# Graka Überlisten! 4 Pin Lüfteranschluss überbrücken



## Wattomat (18. April 2014)

*Graka Überlisten! 4 Pin Lüfteranschluss überbrücken*

Hallo,

ich habe einen anderen Kühlkörper auf meiner Graka montiert.
Die Lüfter befinden sich nicht auf dieser, sondern am Gehäuse (damit die Graka dirkt von außen frisch luft bekommt).
Diese werden von einer extra Lüftersteuerung geregelt.

Bilder:

https://www.dropbox.com/sh/h8vdkjpog8l9j27/Z9b8lybYD4

Das Gehäuse ist selbst gebaut.

Problem:
die Graka merkt anscheinend, das an ihr kein Lüfter angeschlossen ist.

──────────────────────────────

## Auszuführende Aufgabe
Schreibe den obigen Forenbeitrag über den Lüfteranschluss der Grafikkarte im Anschluss an seinen letzten Satz weiter.

──────────────────────────────

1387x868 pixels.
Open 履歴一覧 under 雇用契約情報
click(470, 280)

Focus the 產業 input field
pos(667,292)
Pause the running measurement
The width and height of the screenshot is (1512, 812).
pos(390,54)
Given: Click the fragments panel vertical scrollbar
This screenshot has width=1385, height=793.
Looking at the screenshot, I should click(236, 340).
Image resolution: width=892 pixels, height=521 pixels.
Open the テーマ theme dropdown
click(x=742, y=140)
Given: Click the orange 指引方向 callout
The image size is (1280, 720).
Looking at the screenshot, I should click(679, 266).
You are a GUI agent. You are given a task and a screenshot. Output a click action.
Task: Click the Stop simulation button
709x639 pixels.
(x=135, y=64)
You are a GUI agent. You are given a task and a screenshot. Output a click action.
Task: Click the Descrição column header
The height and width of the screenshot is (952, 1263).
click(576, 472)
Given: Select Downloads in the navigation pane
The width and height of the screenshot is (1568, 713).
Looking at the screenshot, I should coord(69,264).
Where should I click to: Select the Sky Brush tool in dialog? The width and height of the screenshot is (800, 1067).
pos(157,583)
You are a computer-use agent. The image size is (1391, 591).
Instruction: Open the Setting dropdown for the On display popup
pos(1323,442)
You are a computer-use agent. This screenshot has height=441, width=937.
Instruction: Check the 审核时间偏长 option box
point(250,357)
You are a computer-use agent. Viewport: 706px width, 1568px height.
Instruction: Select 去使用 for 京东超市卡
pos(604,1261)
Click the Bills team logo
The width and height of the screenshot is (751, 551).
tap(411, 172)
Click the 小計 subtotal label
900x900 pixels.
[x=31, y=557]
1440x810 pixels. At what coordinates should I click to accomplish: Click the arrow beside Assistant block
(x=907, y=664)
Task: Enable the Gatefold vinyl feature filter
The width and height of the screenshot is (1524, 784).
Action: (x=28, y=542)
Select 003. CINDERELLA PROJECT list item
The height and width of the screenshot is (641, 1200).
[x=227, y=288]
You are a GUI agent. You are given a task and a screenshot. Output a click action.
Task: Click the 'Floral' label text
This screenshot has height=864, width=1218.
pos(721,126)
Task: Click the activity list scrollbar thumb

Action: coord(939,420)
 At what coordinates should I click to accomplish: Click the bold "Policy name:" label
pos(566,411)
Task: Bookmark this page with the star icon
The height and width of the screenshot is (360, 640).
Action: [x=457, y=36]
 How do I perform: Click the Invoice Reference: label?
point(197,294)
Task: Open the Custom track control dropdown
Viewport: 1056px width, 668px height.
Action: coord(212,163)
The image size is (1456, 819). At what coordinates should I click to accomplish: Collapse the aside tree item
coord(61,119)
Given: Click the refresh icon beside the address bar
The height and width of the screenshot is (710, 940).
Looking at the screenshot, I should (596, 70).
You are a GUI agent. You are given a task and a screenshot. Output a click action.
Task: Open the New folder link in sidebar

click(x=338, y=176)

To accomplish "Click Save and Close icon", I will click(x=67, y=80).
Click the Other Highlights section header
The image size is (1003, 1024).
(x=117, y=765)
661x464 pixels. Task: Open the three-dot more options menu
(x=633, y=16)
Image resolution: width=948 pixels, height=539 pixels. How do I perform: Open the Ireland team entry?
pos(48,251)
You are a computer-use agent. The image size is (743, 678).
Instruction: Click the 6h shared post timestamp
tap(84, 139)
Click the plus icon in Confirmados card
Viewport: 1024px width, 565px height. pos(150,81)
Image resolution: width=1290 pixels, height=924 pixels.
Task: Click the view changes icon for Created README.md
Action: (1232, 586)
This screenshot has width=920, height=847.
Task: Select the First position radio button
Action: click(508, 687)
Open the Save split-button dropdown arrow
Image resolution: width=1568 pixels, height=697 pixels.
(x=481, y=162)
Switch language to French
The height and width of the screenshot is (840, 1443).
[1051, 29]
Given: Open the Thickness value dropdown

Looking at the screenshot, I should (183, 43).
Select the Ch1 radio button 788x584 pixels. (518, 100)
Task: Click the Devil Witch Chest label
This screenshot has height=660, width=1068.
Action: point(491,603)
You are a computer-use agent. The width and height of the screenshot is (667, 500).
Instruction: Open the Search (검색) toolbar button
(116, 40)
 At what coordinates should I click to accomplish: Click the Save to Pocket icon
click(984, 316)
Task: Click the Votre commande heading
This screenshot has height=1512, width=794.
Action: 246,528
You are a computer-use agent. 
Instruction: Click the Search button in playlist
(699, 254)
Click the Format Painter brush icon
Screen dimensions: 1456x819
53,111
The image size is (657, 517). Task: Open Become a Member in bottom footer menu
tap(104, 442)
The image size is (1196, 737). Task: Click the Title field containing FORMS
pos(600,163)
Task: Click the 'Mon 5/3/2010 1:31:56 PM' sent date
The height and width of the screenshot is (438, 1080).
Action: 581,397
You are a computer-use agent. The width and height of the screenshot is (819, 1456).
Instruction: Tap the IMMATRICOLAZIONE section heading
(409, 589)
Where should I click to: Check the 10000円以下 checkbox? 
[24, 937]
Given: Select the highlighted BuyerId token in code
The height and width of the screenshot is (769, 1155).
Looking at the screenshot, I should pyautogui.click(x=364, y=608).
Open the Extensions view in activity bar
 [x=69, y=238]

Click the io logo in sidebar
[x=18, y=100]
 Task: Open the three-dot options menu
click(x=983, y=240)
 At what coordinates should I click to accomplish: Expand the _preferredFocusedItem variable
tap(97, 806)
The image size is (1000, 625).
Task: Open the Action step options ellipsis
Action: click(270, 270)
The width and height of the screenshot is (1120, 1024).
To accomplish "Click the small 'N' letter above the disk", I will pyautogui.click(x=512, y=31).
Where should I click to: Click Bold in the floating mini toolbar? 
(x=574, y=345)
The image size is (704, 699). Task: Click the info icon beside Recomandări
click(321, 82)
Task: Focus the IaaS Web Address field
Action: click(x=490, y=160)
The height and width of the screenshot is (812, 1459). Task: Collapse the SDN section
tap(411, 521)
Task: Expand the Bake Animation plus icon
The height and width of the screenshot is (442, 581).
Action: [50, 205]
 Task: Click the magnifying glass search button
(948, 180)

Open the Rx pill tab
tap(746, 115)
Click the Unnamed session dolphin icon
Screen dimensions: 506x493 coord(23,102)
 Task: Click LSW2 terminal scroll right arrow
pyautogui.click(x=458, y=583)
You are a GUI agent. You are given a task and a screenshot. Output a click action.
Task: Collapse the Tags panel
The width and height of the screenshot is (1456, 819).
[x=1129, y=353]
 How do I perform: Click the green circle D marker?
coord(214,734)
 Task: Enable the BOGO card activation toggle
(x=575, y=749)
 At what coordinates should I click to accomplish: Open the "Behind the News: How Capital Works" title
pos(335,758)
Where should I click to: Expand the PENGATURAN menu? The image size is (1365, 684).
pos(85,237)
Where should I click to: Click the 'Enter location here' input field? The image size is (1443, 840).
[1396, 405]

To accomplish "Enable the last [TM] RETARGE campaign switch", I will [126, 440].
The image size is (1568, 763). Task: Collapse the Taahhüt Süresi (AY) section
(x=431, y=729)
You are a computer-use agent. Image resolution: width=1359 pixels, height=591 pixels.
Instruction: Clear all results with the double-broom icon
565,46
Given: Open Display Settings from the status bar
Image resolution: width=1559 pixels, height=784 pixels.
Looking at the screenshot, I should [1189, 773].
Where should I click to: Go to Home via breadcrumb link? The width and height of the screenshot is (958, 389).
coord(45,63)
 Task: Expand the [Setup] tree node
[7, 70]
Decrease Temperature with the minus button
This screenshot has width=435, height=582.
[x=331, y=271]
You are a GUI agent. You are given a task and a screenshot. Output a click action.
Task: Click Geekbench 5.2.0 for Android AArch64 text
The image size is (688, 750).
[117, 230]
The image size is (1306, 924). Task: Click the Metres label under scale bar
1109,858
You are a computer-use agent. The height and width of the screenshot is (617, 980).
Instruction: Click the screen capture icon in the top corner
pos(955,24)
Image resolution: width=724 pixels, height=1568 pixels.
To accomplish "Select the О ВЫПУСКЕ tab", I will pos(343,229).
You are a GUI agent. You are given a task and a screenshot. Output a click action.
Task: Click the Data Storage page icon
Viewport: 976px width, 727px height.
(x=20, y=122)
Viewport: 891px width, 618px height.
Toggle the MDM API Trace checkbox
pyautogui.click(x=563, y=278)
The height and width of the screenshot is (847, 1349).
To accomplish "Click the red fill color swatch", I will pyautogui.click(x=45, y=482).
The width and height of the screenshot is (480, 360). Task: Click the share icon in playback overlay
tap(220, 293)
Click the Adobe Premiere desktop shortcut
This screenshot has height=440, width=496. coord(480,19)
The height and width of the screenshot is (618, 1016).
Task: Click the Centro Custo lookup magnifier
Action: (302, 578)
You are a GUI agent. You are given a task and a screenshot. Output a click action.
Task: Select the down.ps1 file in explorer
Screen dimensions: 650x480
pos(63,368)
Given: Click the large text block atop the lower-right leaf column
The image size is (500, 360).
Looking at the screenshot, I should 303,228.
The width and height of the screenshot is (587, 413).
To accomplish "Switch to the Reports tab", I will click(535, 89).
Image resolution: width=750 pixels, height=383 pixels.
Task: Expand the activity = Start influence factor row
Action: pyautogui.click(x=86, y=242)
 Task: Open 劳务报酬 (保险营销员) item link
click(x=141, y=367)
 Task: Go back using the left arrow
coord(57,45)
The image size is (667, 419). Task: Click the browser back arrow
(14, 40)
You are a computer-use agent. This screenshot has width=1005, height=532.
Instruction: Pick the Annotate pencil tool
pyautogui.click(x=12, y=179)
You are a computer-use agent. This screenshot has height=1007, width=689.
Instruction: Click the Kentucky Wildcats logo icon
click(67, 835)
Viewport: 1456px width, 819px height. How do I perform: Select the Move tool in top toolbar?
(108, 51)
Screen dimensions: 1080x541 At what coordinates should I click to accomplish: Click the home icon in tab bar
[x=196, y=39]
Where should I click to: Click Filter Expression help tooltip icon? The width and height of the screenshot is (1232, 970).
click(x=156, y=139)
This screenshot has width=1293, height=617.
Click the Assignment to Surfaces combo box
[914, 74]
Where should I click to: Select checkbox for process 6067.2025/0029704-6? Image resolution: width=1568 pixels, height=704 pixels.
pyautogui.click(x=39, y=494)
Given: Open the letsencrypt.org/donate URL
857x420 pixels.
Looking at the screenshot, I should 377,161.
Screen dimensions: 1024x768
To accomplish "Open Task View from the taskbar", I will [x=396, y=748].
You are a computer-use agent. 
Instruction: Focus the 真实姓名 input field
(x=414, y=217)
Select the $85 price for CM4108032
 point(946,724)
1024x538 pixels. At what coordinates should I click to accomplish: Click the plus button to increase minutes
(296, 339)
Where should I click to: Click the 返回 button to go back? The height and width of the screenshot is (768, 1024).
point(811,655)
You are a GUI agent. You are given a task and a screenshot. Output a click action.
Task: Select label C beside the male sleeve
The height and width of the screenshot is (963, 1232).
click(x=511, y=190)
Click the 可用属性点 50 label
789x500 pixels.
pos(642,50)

──────────────────────────────

## Lösung
Aus Sicherheitsgründen (vermute ich), taktet sie sich schon bei 50 Grad runter und das laufende spiel stützt ab / Ruckelt

Habe aus testzwecken den Originalen kühler mal angeschlossen (aber nicht montiert nur daneben gelegt) Und schon funzt alles!

Meine Idee:
Kann ich die Graka überlisten? den 4 pin Anschluss überbrücken?
Einfach einen wiederstand einsetzen? 

Hintergrund:
Die Lüfter in meinem Gehäuse laufen alle auf der niedrigsten einstallbaren Drehzahl. Immer. Einfach einen 4pin Lüfter anschliesen möchte ich nicht. Das ganze System ist so optimiert, das bei maximaler Auslastung (prime95 - CPU und Furmark - GPU) und der niedrigen Drehzahl der Lüfter die Temperaturen schön klein bleiben. Hatte vorher eine Ati Karte eingebaut, und der war es egal, ob an ihr ein Lüfter angeschlossen war oder nicht.

Danke schonmal fürs Interesse, und freue mich auf regen Austausch.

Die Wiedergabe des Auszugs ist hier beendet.